Susan was amazing in red silk and painful shoes.

Isn't that fantastic? It's such a simple line and other writers may have used that phrase before Robert B Parker. I'm a man, yet I can feel that Susan is wearing high heels that force her foot into an un-natural position, but she is still rocking the look. Beautiful shoes, stylish shoes, sexy shoes and yes painful shoes.

Extend Your Writing So, what can you learn from these three simple lines? Try to extend your writing by adding some visual description, using sun, shadows, smells, or touch to enhance the setting. How can you tell someone looks great, but twist it in such a way to stop the reader and have them see the situation a little different than they did before?

It's important you don't over-do this technique, but three to five times in a book and the reader will step back and think, this writer knows what they're doing and will want to read your next book to see what surprising things you say. You don't want to do this too many times because that may force the reader out of the story. It definitely forced me out of the story, because I stopped, opened a note app on my phone and dictated the lines in my great quotes folder.

How can you employ this in your own fiction? Find a section of your story where you want to slow the action. A time when you give your reader a chance to breathe and relax. Then look at the scene or chapter and determine what mood you want the scene to reflect. Is it a dark mood, a sunny outlook for the rest of the story or a scene with hidden tension?

Adding a Dark Mood If it's a dark mood you're looking to create, then think of times when you have been in a dark mood. Maybe you left the curtains closed in your bedroom, so you didn't have to see how sunny and bright it was outside. Was it late at night and the wind is blowing so hard that you hear the branches on the trees creak from the force of the wind?

Optimism and Conflict If it's sunny, is your character sitting in the sun or maybe their pet keeps moving its position as it sleeps on the floor so it stays in the sunny part of the room.
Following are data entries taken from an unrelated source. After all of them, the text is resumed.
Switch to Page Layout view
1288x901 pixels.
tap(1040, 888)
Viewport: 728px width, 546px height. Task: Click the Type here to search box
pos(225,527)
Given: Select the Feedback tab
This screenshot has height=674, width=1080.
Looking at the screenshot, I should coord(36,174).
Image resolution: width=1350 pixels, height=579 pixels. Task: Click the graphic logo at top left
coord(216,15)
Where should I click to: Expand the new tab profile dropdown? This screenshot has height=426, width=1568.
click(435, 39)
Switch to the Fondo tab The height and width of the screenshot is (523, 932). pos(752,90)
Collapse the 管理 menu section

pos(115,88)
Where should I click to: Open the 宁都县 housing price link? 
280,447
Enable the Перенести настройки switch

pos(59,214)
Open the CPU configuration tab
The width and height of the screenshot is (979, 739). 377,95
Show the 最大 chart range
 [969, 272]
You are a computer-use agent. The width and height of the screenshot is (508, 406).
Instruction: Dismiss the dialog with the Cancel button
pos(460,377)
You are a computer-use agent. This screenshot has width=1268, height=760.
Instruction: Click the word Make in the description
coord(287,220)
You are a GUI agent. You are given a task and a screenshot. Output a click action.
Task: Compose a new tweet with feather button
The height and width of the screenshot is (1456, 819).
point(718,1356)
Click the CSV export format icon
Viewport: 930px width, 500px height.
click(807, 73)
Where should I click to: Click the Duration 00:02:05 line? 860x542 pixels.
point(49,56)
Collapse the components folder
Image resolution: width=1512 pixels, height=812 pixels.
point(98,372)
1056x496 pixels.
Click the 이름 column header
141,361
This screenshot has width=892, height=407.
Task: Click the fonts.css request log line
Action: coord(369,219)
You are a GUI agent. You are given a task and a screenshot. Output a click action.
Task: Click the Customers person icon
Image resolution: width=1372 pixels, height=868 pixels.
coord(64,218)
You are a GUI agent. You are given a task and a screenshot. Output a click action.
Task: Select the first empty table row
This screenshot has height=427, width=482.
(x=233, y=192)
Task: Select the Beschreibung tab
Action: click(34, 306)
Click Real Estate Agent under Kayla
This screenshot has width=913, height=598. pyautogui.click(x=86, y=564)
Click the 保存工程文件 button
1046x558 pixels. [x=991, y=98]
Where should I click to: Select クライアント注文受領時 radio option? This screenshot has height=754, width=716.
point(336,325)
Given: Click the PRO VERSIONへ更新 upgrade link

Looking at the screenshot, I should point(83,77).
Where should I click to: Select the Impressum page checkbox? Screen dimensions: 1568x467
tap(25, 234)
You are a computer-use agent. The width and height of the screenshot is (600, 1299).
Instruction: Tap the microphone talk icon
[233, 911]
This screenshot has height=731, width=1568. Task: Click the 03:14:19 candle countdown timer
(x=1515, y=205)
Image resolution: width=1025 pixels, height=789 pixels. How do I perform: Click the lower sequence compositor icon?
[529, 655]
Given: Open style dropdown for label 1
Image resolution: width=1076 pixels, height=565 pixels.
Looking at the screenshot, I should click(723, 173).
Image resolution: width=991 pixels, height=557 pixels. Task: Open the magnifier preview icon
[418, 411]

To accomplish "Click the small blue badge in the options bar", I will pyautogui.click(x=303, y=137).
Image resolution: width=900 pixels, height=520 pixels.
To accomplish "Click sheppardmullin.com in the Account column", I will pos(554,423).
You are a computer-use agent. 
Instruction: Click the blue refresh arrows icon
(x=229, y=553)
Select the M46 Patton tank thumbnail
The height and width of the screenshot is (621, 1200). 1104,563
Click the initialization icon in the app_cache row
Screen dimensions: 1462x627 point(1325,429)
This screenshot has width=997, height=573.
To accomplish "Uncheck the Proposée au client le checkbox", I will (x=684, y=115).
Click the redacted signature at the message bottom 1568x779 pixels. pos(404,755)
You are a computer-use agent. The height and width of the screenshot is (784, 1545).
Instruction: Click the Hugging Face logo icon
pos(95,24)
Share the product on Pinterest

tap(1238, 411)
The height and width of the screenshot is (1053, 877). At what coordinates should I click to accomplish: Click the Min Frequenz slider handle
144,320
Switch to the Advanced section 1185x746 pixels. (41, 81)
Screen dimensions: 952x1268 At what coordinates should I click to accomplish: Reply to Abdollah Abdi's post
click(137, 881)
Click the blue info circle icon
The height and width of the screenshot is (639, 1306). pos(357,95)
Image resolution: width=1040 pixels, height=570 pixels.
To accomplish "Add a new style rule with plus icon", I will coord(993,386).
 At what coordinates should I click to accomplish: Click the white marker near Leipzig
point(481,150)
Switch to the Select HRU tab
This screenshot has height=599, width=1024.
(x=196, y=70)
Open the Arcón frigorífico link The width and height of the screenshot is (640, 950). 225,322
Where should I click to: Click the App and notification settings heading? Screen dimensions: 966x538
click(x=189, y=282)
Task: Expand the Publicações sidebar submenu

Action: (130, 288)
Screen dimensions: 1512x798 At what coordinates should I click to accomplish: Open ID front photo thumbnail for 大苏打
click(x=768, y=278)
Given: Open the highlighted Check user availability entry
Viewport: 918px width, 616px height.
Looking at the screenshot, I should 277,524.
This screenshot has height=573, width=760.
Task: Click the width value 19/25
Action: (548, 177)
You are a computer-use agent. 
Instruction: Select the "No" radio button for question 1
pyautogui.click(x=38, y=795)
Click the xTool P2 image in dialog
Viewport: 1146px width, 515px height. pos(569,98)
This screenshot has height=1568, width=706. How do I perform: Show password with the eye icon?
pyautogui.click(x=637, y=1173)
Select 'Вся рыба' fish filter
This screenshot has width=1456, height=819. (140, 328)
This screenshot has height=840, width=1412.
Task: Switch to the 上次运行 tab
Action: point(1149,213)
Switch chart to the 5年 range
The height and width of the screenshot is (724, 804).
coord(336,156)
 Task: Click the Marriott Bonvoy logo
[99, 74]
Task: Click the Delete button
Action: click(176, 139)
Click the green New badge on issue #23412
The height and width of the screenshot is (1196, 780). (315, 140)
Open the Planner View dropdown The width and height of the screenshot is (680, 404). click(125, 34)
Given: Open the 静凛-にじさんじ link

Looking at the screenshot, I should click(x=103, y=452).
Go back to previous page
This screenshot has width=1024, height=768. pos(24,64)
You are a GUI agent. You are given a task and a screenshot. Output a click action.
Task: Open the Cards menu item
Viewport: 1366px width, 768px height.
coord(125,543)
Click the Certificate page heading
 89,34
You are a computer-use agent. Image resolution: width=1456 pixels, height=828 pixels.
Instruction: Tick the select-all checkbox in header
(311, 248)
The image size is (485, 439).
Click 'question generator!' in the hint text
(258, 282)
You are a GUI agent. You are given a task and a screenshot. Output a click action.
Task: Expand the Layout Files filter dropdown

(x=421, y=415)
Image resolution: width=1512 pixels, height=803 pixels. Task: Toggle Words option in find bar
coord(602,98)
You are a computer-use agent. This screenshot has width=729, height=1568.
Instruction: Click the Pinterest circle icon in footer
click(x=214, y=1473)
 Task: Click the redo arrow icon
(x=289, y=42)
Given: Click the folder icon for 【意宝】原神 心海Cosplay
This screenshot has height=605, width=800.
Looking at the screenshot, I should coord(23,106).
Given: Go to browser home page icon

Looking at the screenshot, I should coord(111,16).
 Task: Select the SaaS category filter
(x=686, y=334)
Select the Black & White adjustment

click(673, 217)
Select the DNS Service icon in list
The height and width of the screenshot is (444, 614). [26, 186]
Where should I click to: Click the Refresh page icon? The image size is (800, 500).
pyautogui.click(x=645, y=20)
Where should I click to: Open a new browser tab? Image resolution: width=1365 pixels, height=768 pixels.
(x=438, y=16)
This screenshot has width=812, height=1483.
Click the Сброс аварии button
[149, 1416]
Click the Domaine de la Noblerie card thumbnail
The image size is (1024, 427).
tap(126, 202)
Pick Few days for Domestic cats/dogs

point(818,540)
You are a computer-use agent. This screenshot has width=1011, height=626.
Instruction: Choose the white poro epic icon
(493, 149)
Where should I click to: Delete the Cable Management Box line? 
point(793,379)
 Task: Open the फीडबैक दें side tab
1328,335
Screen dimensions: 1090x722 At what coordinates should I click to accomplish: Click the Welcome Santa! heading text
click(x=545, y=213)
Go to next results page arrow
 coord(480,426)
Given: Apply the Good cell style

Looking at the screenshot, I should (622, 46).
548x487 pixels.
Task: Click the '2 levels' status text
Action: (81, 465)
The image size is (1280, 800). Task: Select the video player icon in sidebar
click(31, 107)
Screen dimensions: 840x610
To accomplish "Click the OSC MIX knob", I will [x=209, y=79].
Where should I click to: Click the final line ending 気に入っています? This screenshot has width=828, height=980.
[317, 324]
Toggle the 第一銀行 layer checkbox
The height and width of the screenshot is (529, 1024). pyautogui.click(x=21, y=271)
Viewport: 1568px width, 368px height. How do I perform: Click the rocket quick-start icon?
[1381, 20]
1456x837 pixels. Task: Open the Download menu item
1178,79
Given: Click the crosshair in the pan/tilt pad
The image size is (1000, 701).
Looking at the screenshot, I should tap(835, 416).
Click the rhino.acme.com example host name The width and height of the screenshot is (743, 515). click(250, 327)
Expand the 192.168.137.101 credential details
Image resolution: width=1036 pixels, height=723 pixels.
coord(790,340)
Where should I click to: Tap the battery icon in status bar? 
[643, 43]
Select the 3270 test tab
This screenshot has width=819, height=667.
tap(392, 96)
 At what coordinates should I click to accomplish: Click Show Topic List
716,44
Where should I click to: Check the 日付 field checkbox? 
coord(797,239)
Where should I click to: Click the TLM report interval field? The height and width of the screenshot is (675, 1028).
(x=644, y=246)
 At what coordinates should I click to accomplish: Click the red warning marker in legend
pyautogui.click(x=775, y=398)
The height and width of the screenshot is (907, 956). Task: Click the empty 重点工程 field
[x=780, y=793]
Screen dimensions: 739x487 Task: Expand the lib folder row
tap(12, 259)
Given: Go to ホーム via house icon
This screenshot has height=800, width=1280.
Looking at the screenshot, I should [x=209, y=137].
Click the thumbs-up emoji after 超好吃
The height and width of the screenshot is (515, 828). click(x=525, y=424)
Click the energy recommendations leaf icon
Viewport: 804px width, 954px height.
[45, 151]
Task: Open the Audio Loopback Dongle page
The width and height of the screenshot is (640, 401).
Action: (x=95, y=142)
How can you describe the room to add optimism about the character resolving their problems? Or do you want a mood of anticipation about the big day, game, dance, job interview, award's ceremony or a chance to ask a person to the big dance?

Description can Add Tension How do you add hidden tension to a room? Check out this article, Ramping Up Tension. If your character has made mistakes earlier in the story, (they should make at least a couple), then when they are anticipating the next big thing, have them think back on those mistakes. They're excited about the award, the sun is shining, the baby is happy; then the older child spills a drink, the baby starts crying and clouds darken the room.

Description and Irony Picture yourself in the room that your character is in. What's the temperature in the room? Is it too hot or too cold? Do they feel an unsettling breeze on their arm or their feet are cold? What sounds are you hearing? What smells linger in the room? Is it full of boys with the stench of testorone filling the space? Did someone use too much perfume or eat garlic? Is the mood somber or optimistic? How crowded is the room or is your character alone deep in thought? Is the alpha character in the room causing more tension? What is she / he wearing? Do the person's clothe's colors impact the character in any way? Or do they hate the room color, it makes them dizzy, sick or angry? It doesn't have to be much. Don't go writing twenty-five paragraphs. One line that is impactful is better than rambling for forty lines.

Sacha Black talks about adding irony to your story. That is a great way to make a line that is impactful. The line Robert B Parker uses "red silk and painful shoes" in his story. Impactful because of the irony. Can you add irony to a sentence to heighten the imagery?

I suggest you still write your first draft hot and fast as they say and then come back and look at a sentence or paragraph and see how you can alter it to add a little more visual impact for the reader.